- [What the task asks]
Your task is to copy every line of the entries that holds the word "icon".

---------- Records to use ----------

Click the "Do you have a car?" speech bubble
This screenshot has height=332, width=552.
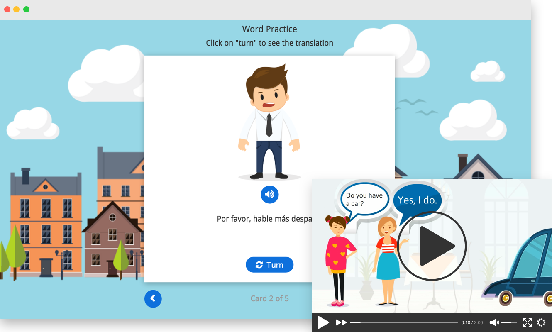(x=364, y=199)
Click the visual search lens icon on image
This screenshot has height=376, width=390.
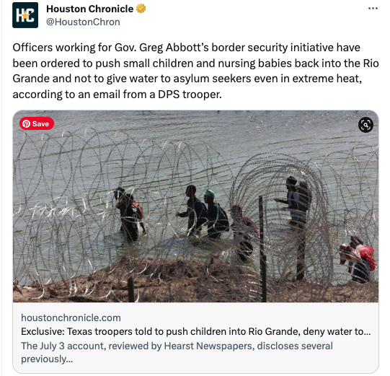pos(365,125)
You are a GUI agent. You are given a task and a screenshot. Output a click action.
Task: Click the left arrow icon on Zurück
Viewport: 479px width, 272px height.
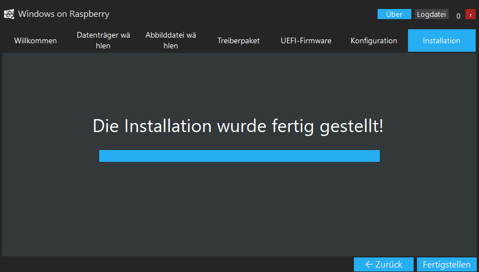[369, 264]
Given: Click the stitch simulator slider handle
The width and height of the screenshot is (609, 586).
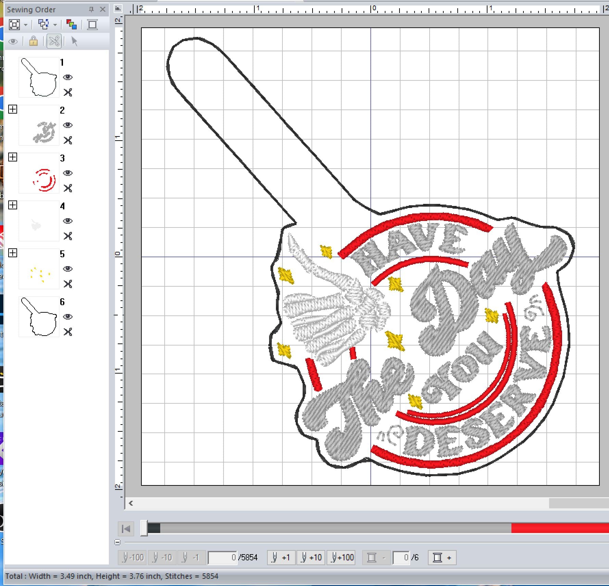Looking at the screenshot, I should point(144,529).
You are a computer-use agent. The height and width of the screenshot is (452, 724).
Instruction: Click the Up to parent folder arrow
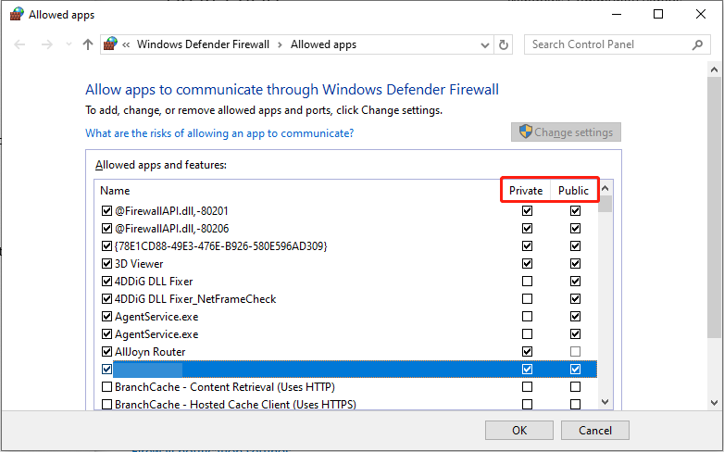(88, 44)
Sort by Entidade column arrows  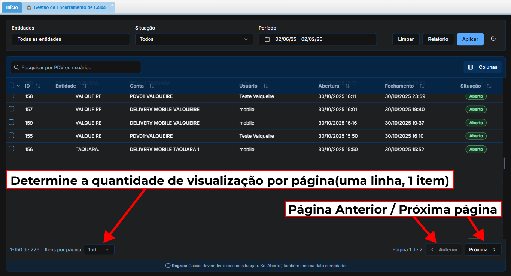pos(84,86)
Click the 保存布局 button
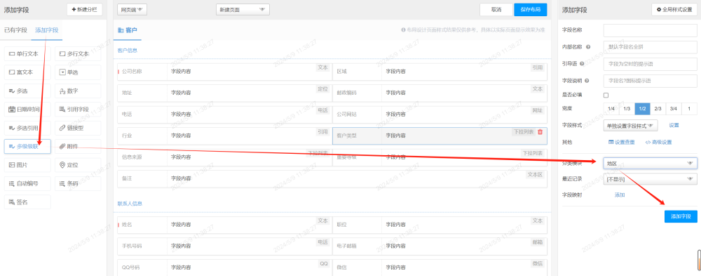Viewport: 701px width, 276px height. [x=530, y=9]
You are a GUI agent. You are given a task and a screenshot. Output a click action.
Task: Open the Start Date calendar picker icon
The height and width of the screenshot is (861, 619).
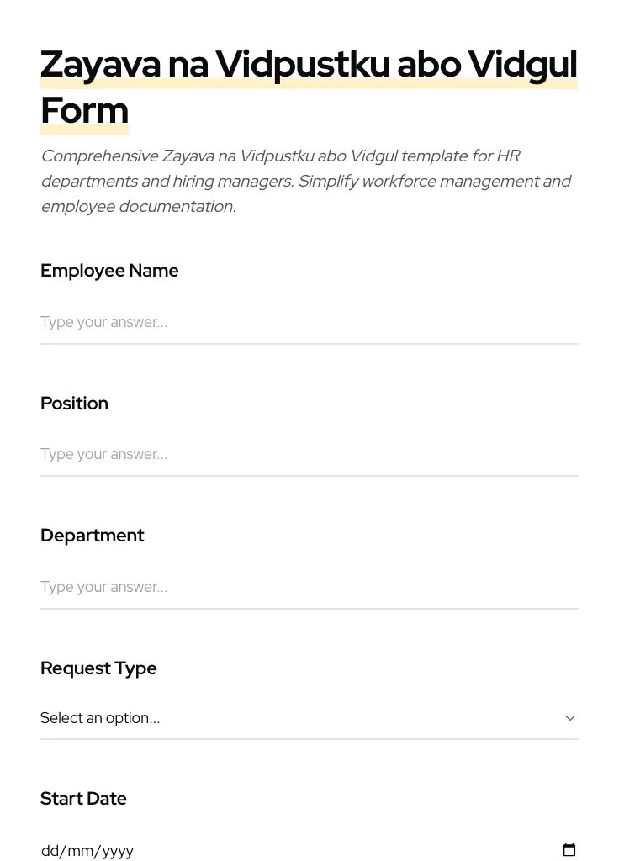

----------

- [Written solution]
Click the visual search lens icon on image
Task: Click the left arrow icon on Zurück
Task: Open the Start Date calendar picker icon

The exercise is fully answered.